To resolve this, Coder Orangu redesigned the approach, ensuring SessionToken is not passed around. Now aware of the risks of storing sensitive data, they modified the method as follows:

public class NetworkClient {
    public init() {}
    public func fetchData(authToken: String) -> String? {
        authToken
    }
}

This approach ensures that the token remains accessible for multiple API calls without violating Swift’s ownership rules.

Where to Apply

Accidental Copies of Sensitive Data

Coder Orangu has already implemented a non-copyable type for session tokens, treating them as sensitive. Similarly, sensitive data like encryption keys or authentication credentials should never be copied unintentionally. This is where non-copyable types help prevent accidental duplication, ensuring that critical information stays protected.

Exclusive Access to Resources

Certain resources, such as files and database connections, require exclusive access to prevent conflicts and ensure proper management.

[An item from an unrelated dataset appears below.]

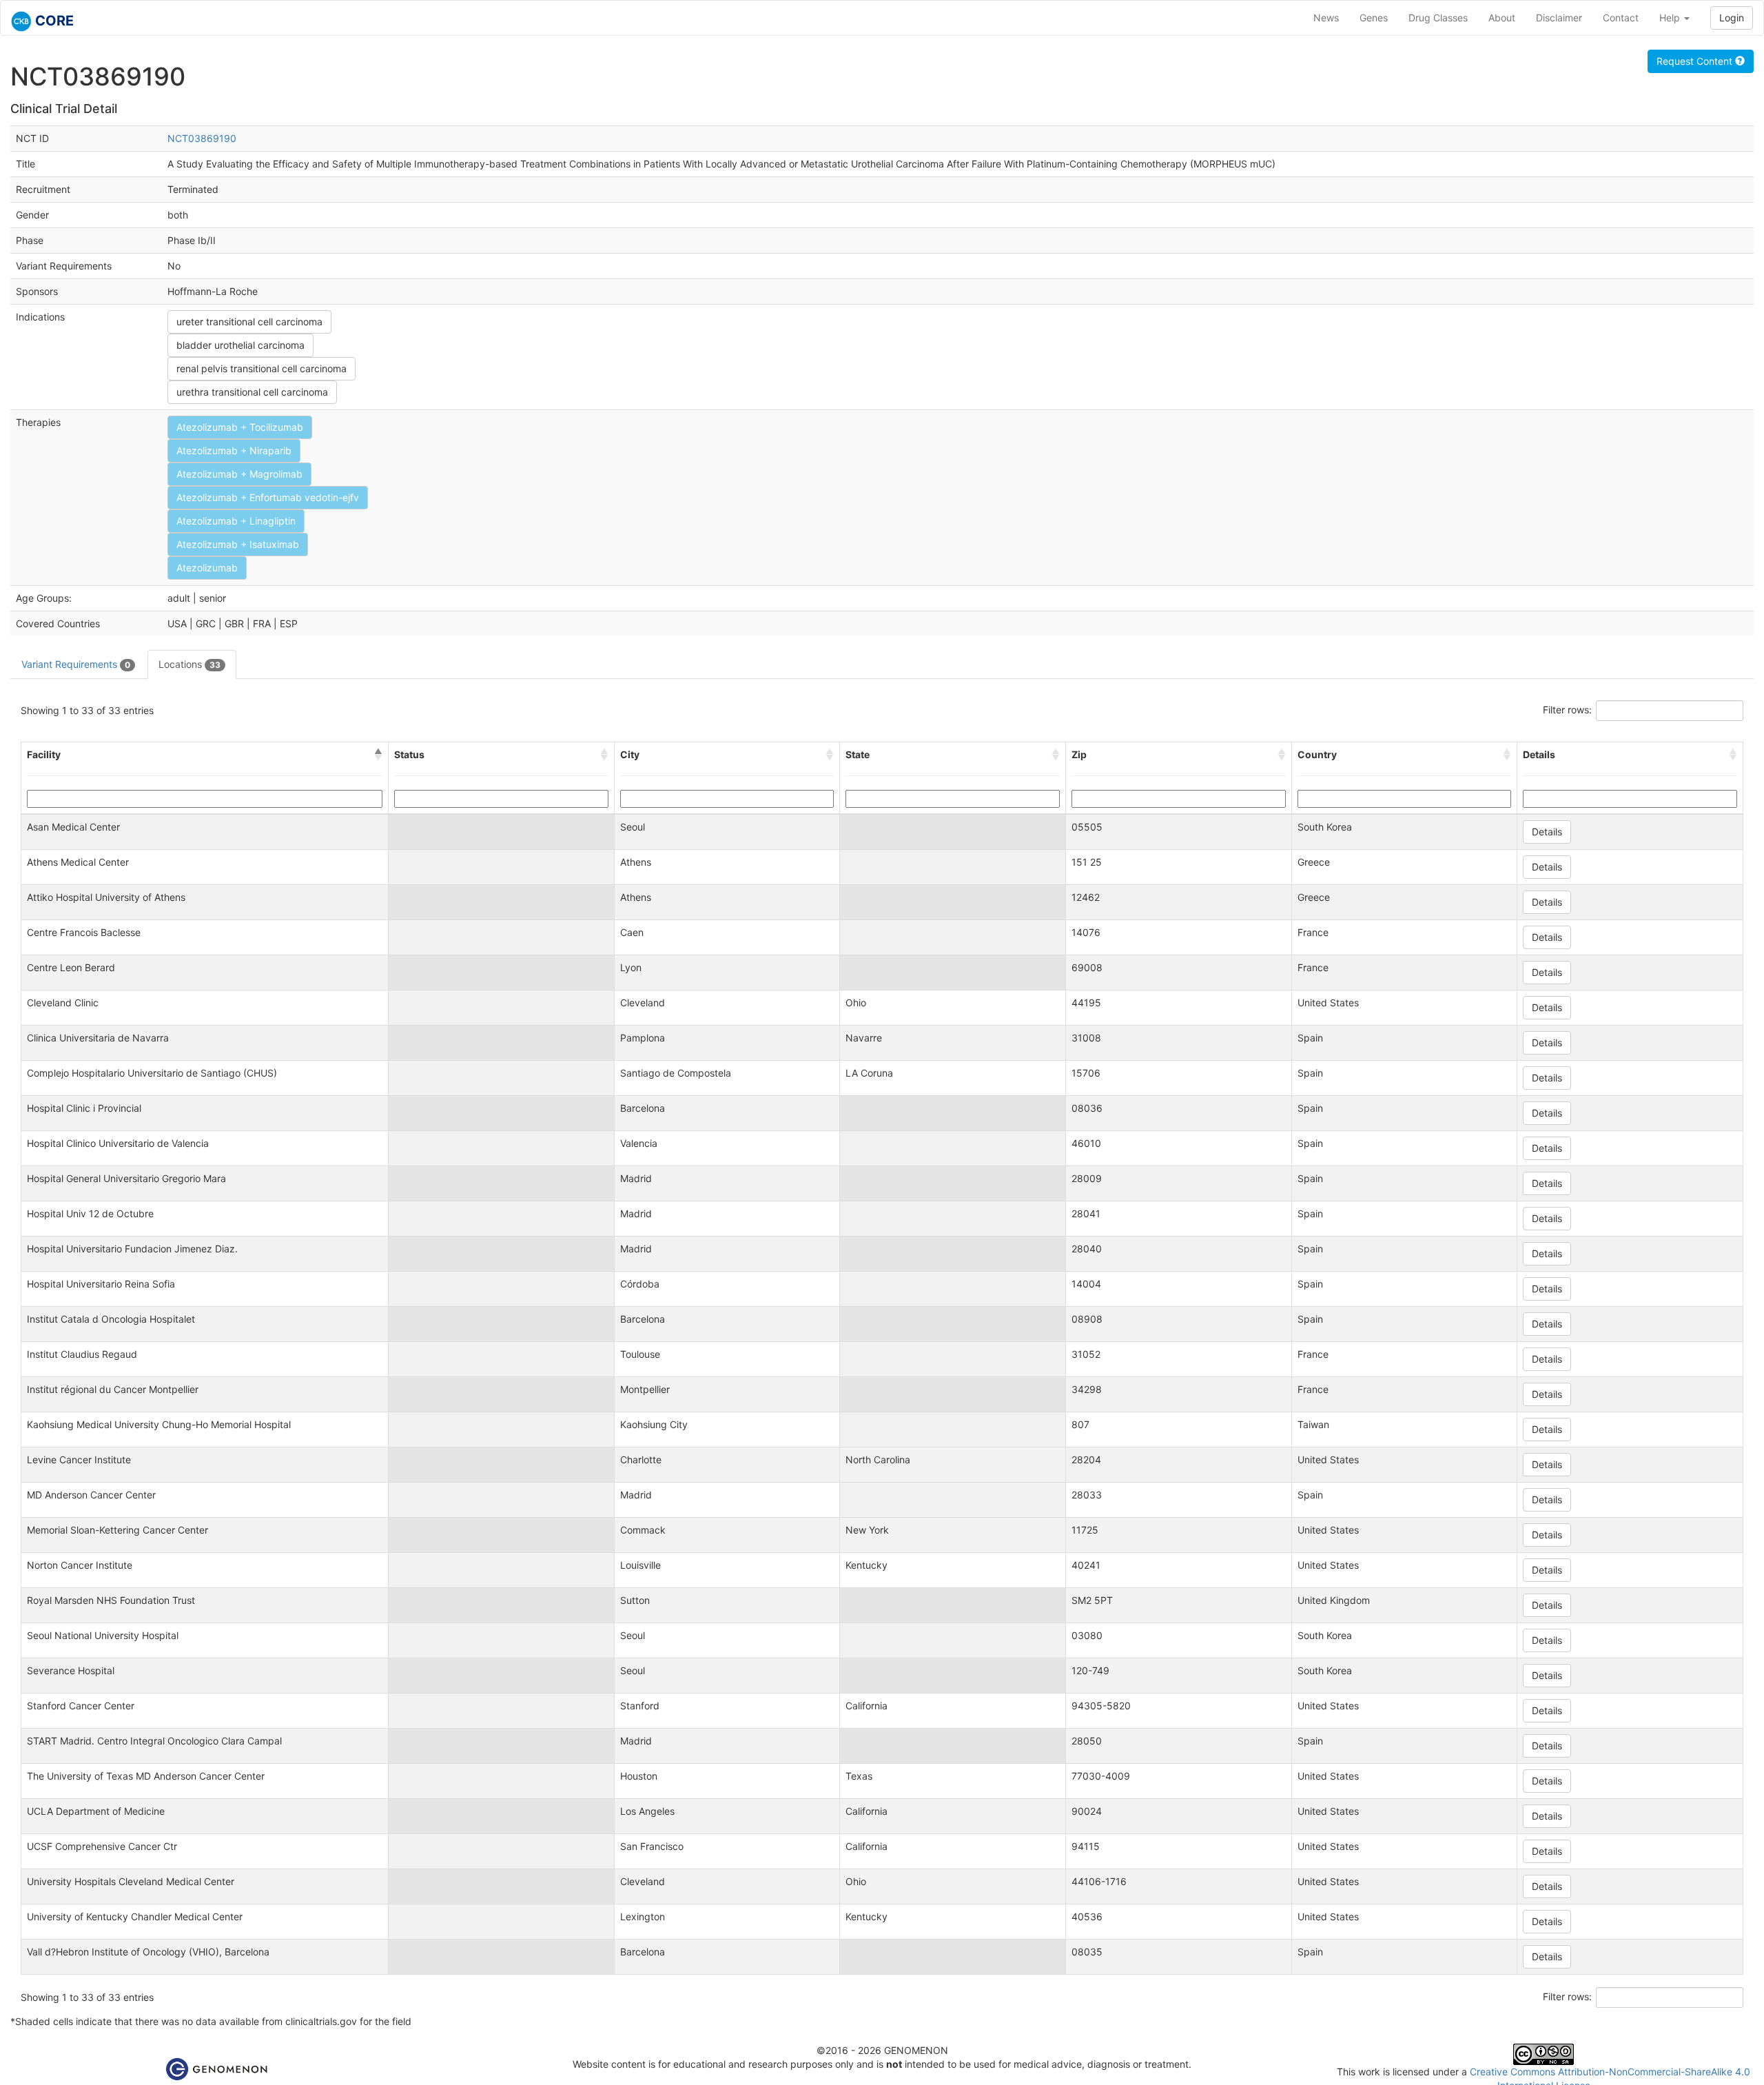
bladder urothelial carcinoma (240, 345)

Non-copyable types enforce this exclusivity by restricting duplication.

A logger is a good example: a single instance should maintain access to a log file, preventing multiple parts of the application from holding independent copies and causing inconsistencies.

struct LoggerPersistence: ~Copyable {
    private var logFilePath: String?

    init() {
        //set the path
        print("📝 Logger initialized.")
    }
    
    // Log method should NOT be consuming, so multiple logs can be written
    func log(_ message: String) {
       // your implementation
    }
    // Close method consumes the instance to ensure cleanup
    mutating func close() {
        self.logFilePath = nil
    }
}

final class Logger {
    private var persistence: LoggerPersistence?
    
    func writeLog(_ message: String) {
        persistence?.log(message) // Now logging does not consume the instance
    }
    
     consuming func shutdown() {
       self.persistence = nil
    } 
}

Even though persistence is private, meaning it isn’t shared, non-copyable types provide an additional safety net. If someone mistakenly exposes it in the future, the compiler will automatically prevent unintended copies of the resource.

Mutually Exclusive State Changes

Some objects represent one-time operations—once consumed, they should no longer be available. Non-copyable types enforce this constraint, preventing the accidental reuse of transactional objects.

struct BankTransfer: ~Copyable {
  consuming func run() {
    // .. do it ..
    discard self
  }

  deinit {
    cancel()
  }

  consuming func cancel() {
    // .. do the cancellation.
    discard self
  }
}

This BankTransfer example is taken directly from Apple’s WWDC session on non-copyable Types.

KeyTakeways

    Noncopyable types are a great tool to improve the correctness of your programs, as the compiler helps eliminate problematic code where unintended value copying occurs, enforcing stricter ownership rules to prevent misuse.
    Stored properties inside classes (e.g., UserSession) are borrowed by default and cannot be consumed directly within methods like logout().
    Function return values cannot be marked as borrowing for non-copyable types, as borrowed values do not transfer ownership and must remain within the function’s scope.